Zhao, dönemin kasvetli ve kirli atmosferini, kendi sinema diline has "büyülü saat" (magic hour) ışıklarıyla harmanlamış. Film, Terrence Malick sinemasını andıran bir üslupla; rüzgarda salınan buğday tarlalarına, ormanın dokusuna ve karakterlerin yüzlerindeki sessiz ifadelere odaklanıyor. Kamera, olayları anlatmaktan çok, karakterlerin hislerine "dokunmaya" çalışıyor. Bu tercih, filmi klasik bir dönem dramasından ayırıp daha spiritüel ve duyusal bir deneyime dönüştürmüş. Ancak bu lirik anlatım, olay örgüsü odaklı seyirciler için zaman zaman mesafeli ve yavaş bir tempoya dönüşebiliyor.

Oyunculuklar

Filmin duygusal yükünü şüphesiz Jessie Buckley (Agnes) sırtlıyor. Buckley, "ormanla konuşan", şifacı ve sezgileri kuvvetli bir kadın olarak çizilen Agnes rolünde, vahşi ve kırılgan bir performans sergiliyor.
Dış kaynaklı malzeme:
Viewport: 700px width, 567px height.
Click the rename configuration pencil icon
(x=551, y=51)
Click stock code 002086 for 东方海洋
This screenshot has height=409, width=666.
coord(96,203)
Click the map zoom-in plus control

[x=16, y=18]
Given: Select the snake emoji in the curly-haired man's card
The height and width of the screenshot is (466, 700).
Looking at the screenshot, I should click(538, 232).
Çocuğunu kaybetme sürecinde yaşadığı yıkımı, büyük tiratlar yerine, bedensel bir acı ve çaresizlikle yansıtması, Altın Küre adaylığının ne kadar hak edildiğini gösteriyor.

Paul Mescal ise genç William Shakespeare rolünde, alışılagelmiş "dahi yazar" kibrinden uzak, daha insani ve hatta biraz kayıp bir portre çiziyor. Mescal’ın performansı, Buckley’ninki kadar dışa dönük değil; daha çok içe işleyen, suçluluk ve kaçış arzusuyla dolu bir sessizlik barındırıyor. İkilinin kimyası, tutkulu bir aşktan ziyade, ortak bir yasın getirdiği derin bir yoldaşlık üzerine kurulu.

Senaryo ve Kurgu

Film, doğrusal bir zaman akışından ziyade, anılar ve şimdiki zaman arasında gidip gelen, yasın o döngüsel doğasını taklit eden bir kurguya sahip. Maggie O’Farrell ile birlikte kaleme alınan senaryo, Shakespeare’in Londra’daki tiyatro hayatından çok, Stratford’daki ev hayatına ve Agnes’in iç dünyasına odaklanıyor.
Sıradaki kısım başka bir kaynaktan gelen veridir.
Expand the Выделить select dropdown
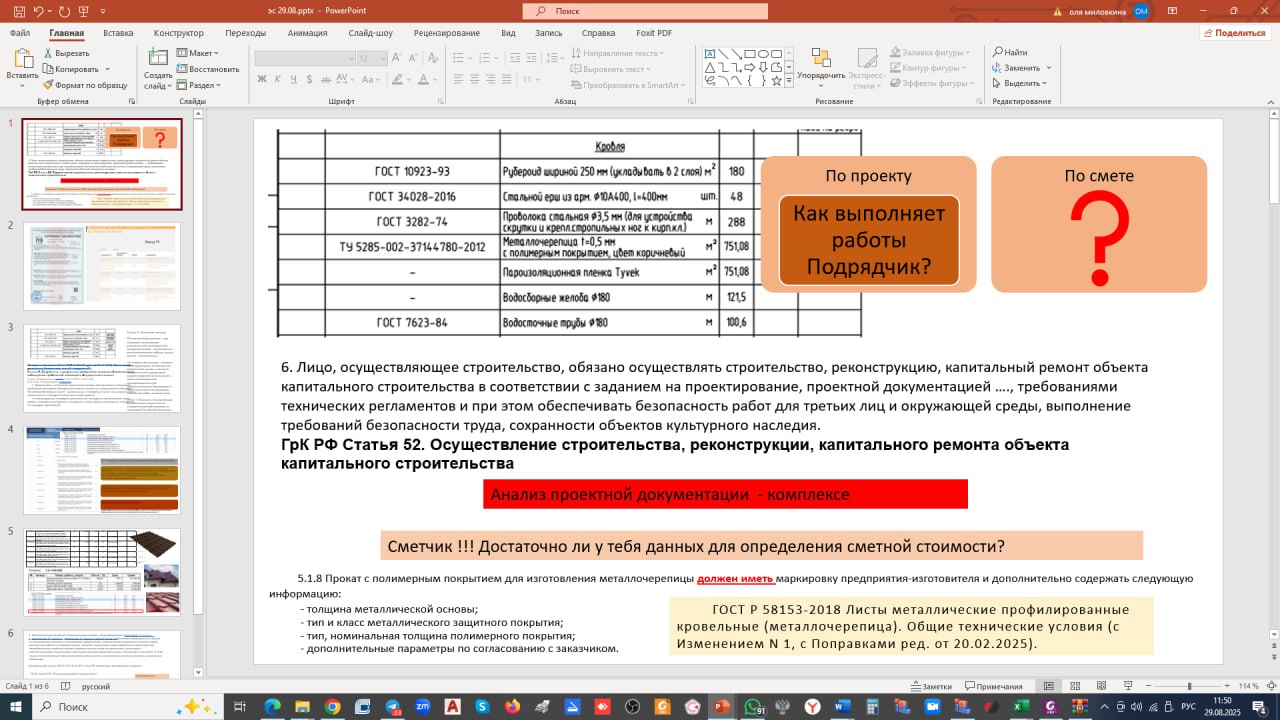1280x720 pixels. [1020, 83]
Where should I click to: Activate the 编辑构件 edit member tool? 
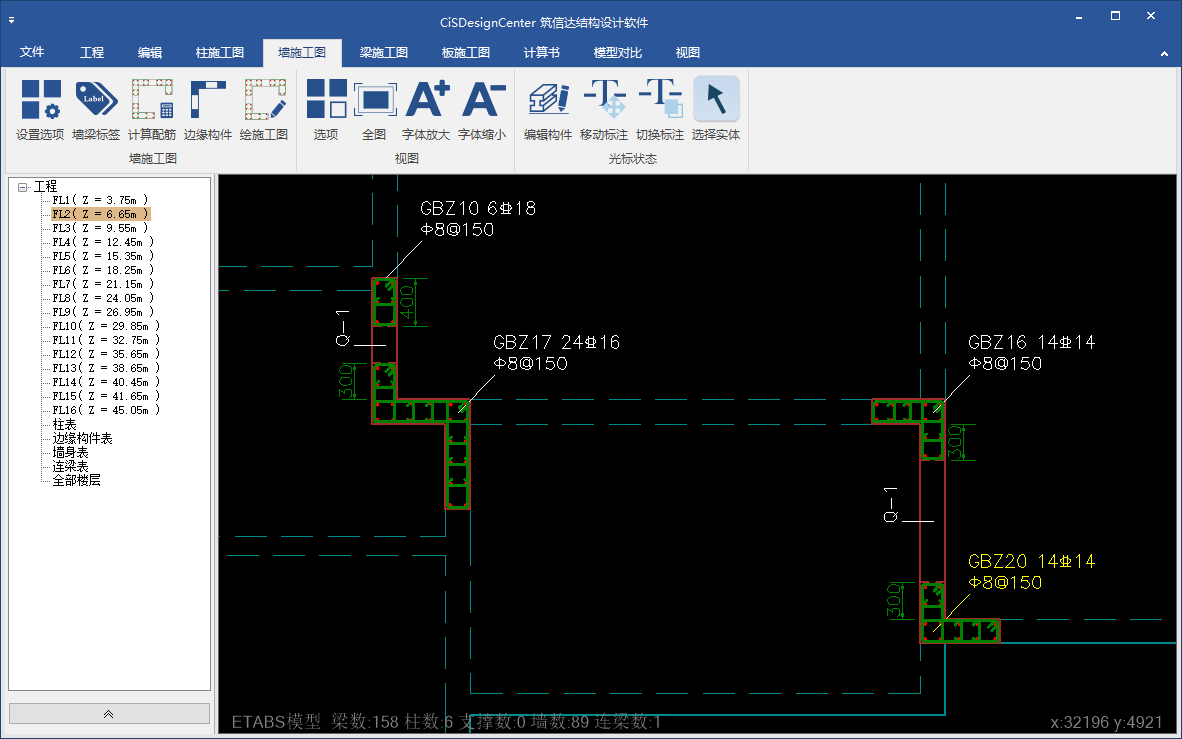[548, 110]
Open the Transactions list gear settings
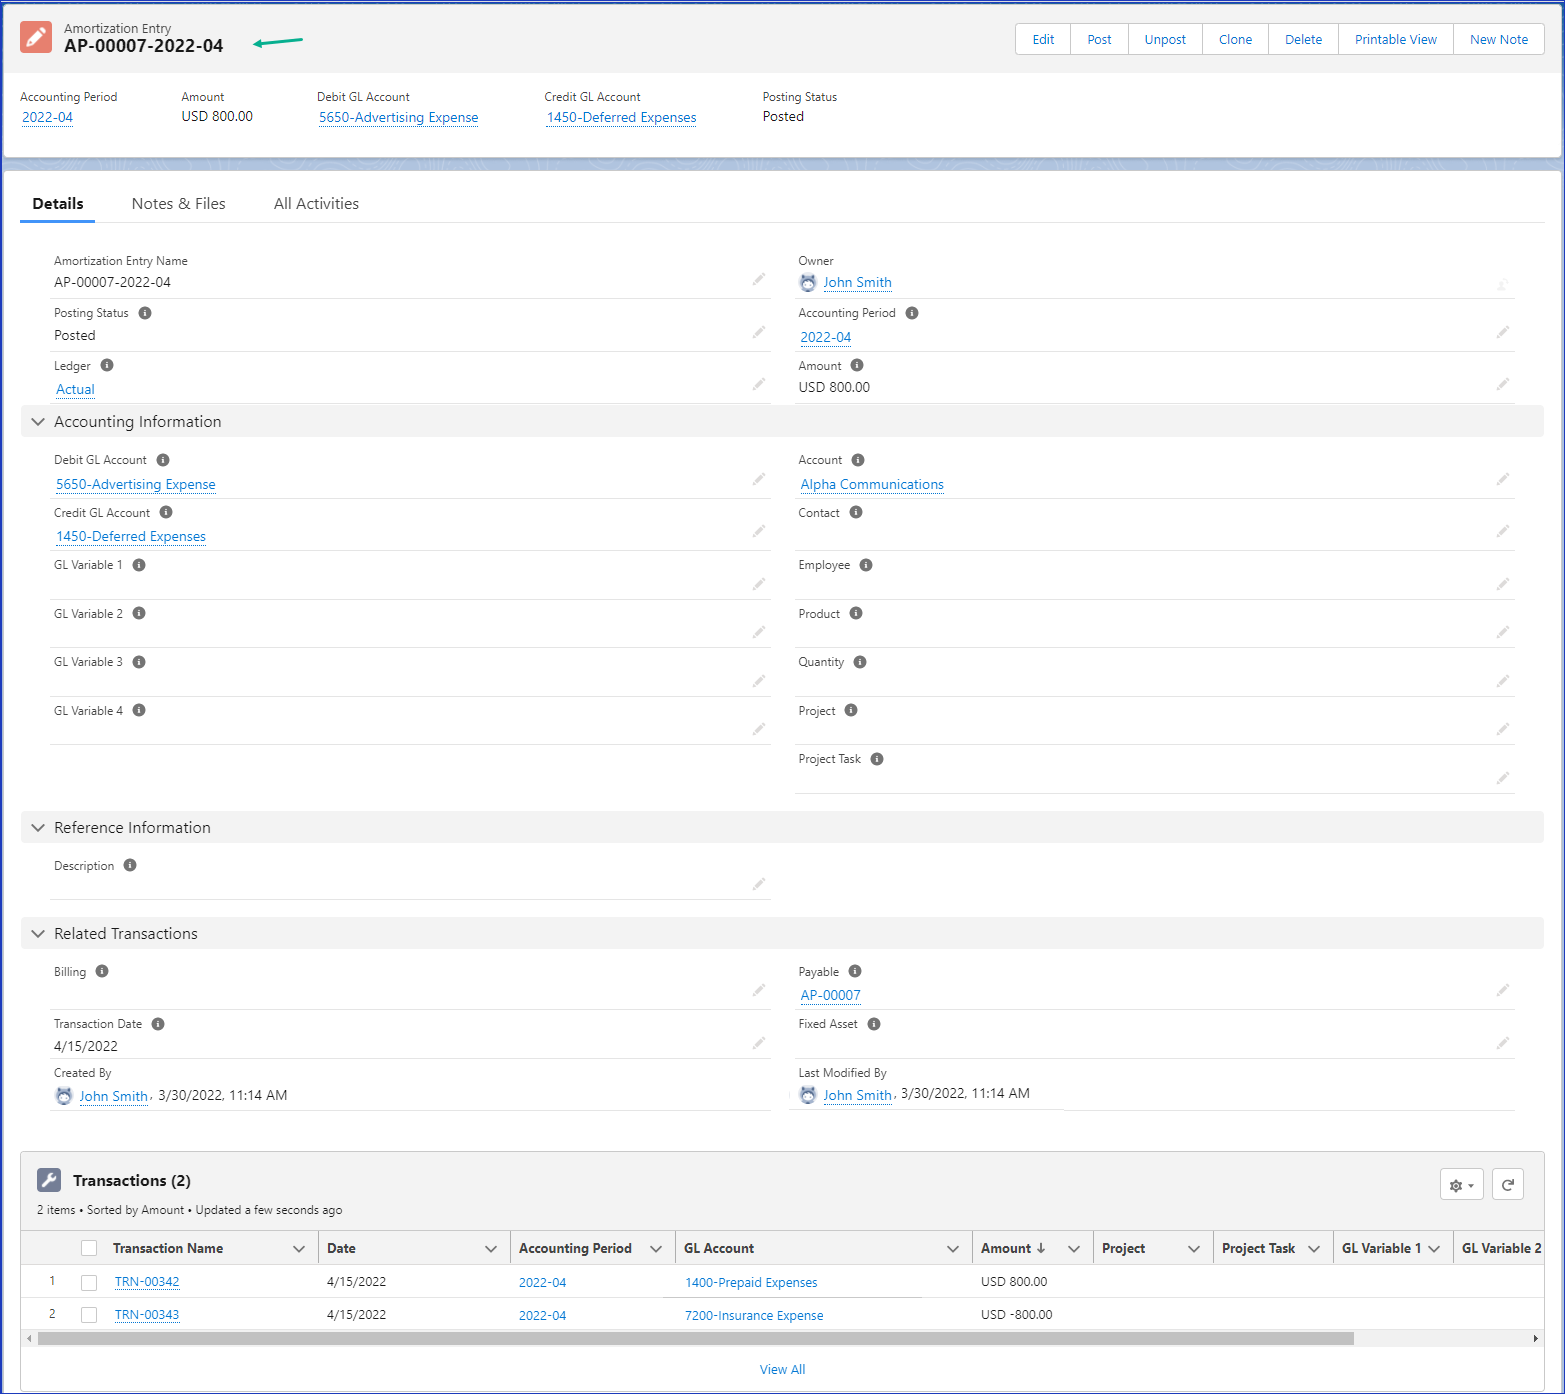The image size is (1565, 1394). coord(1461,1185)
Eleştirel bir gözle bakıldığında, filmin orta bloğunun biraz sarktığı söylenebilir. Zhao’nun doğa görüntüleri ve sessiz bakışmalarla süslediği sahneler, hikayenin duygusal zirve noktasına ulaşmasını biraz geciktiriyor. Ancak film, sabırlı seyirciyi son perdede ödüllendiriyor. Tiyatro sahnesinde "Hamlet"in ilk kez sergilendiği ve sanatın gerçeğe karıştığı final sekansı, yılın en etkileyici sinematik anlarından biri olmaya aday.

"Hamnet", Shakespeare'in kim olduğundan çok, neyi kaybettiğiyle ilgilenen zarif bir film. Kostümlü dramalardan beklenen şatafatın yerine, toprağın, rüzgarın ve saf acının dilini konuşmayı tercih ediyor. Chloé Zhao, yas tutmanın evrenselliğini yakalarken, izleyiciyi sarsmaktan çok, onları Agnes’in kederine ortak olmaya, nazikçe davet ediyor.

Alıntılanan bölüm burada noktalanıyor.